(Stored records)

○ ○ ○ ○ ○

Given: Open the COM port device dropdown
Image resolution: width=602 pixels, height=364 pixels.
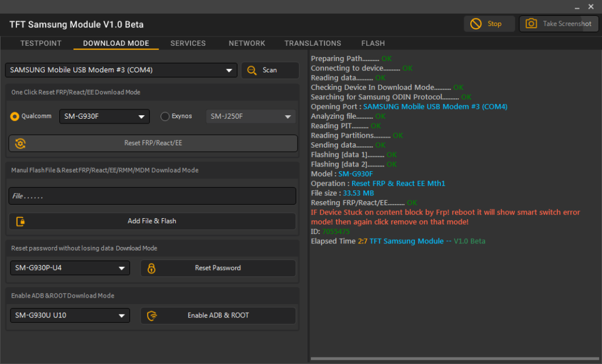Looking at the screenshot, I should click(121, 70).
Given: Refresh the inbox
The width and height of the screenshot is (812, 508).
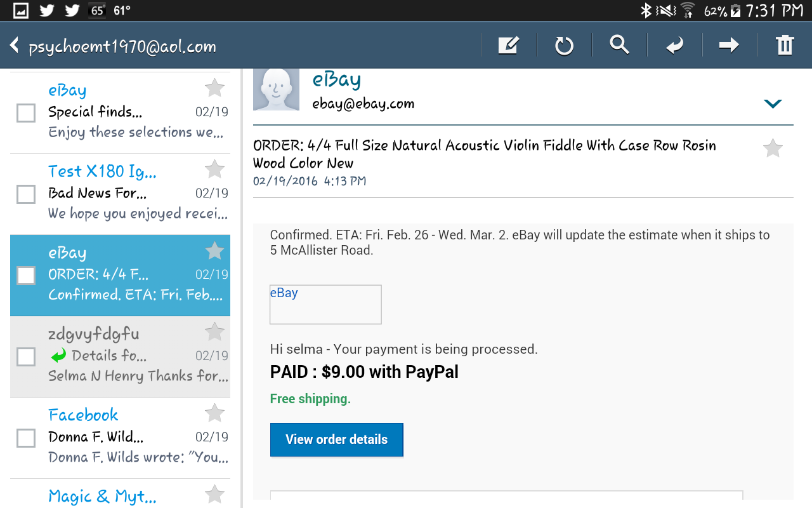Looking at the screenshot, I should 563,44.
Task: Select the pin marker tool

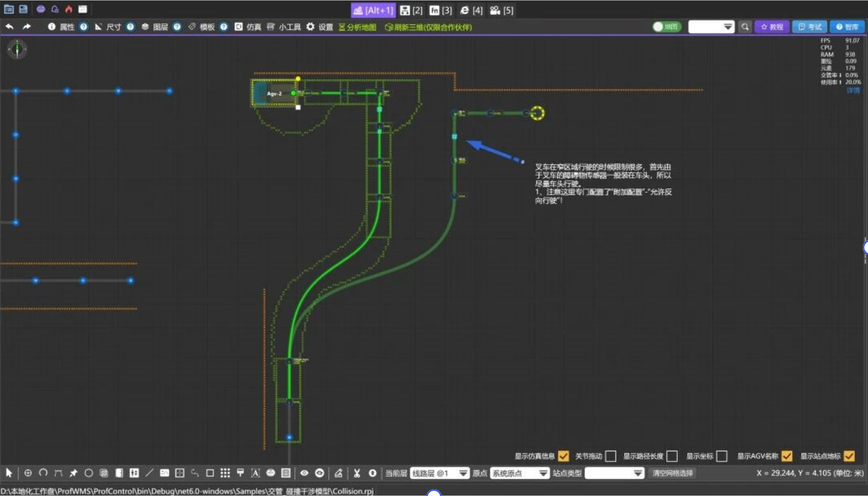Action: [73, 473]
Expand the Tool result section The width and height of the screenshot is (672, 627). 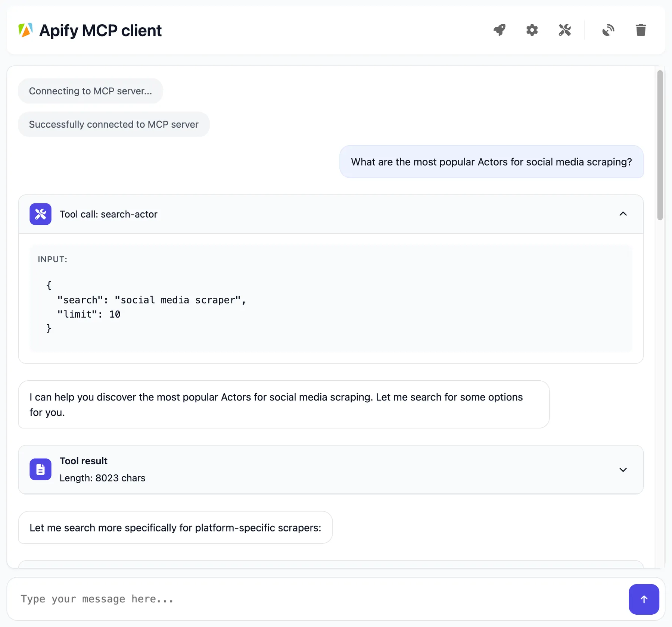point(623,470)
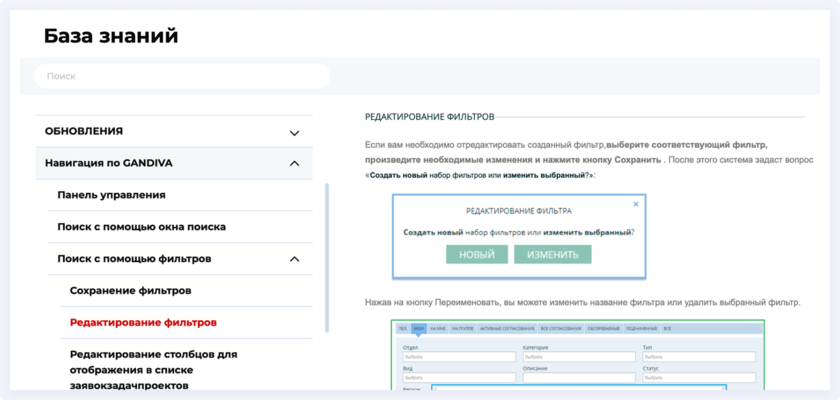Click НОВЫЙ button in the dialog image
The image size is (840, 400).
coord(477,254)
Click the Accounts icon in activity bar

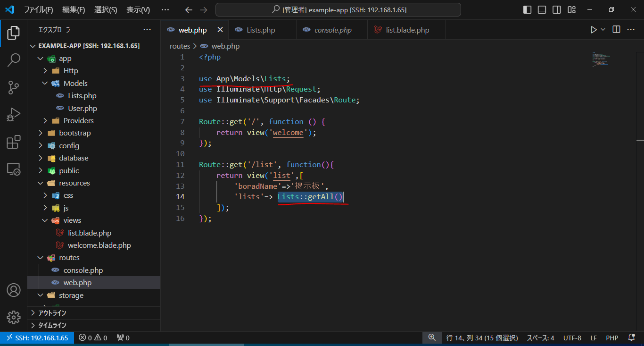[x=14, y=290]
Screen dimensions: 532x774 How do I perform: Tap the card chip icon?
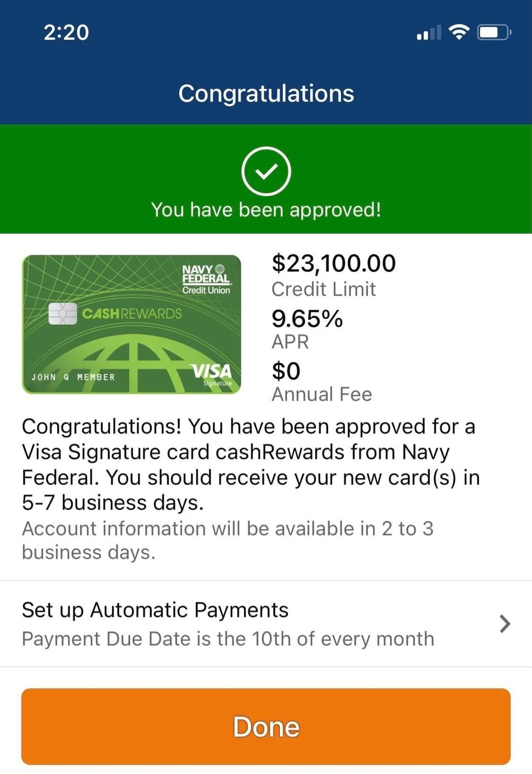[62, 314]
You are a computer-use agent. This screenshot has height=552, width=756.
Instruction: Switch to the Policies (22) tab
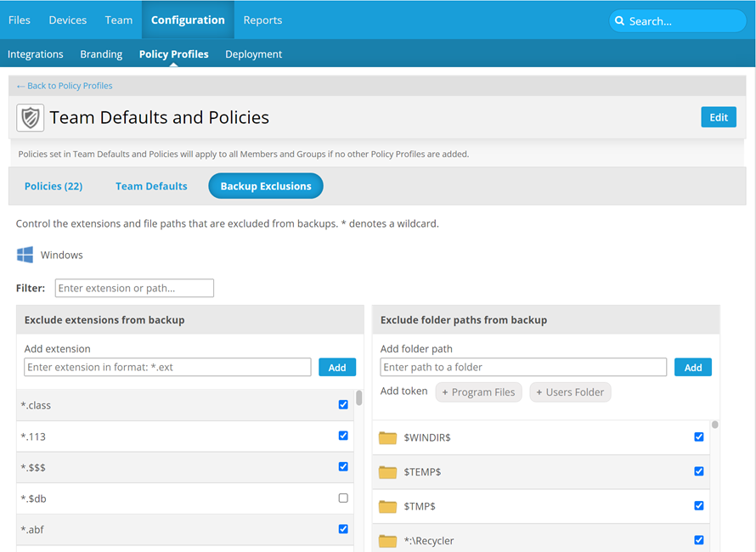(x=54, y=186)
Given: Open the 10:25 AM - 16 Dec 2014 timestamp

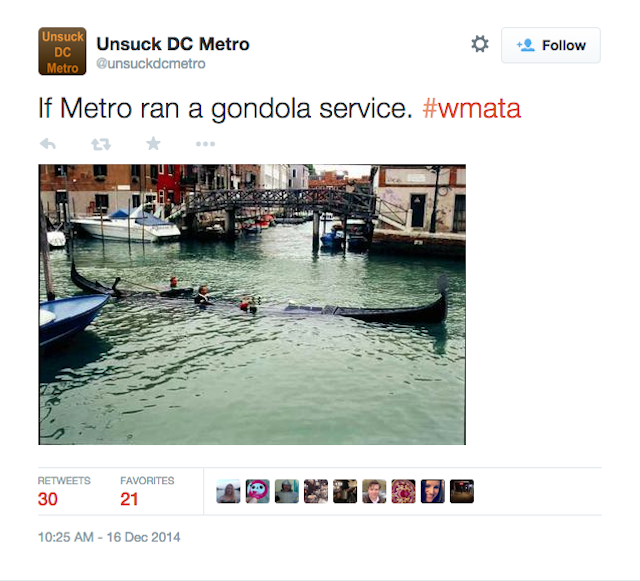Looking at the screenshot, I should [109, 537].
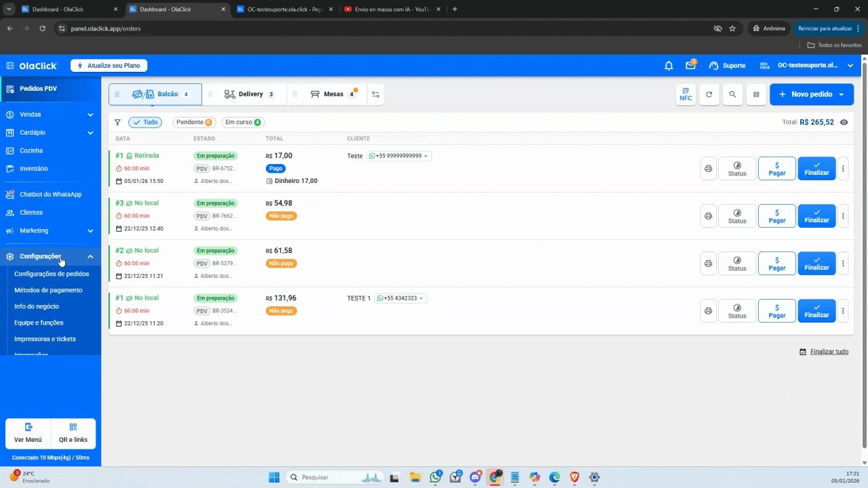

○ ○ ○ ○ ○

Final task for the records above: print exactly the lines from the one that contains "Screen dimensions: 532x774" through the last line, both ends included, pictures excluded.

RESULT FOR THIS EXERCISE ->
Screen dimensions: 532x774 How do I perform: Tap the card chip icon?
[62, 314]
You are a computer-use agent. This screenshot has height=552, width=756.
Instruction: Switch to the Policies (22) tab
(x=54, y=186)
Given: Open the 10:25 AM - 16 Dec 2014 timestamp

Looking at the screenshot, I should [109, 537].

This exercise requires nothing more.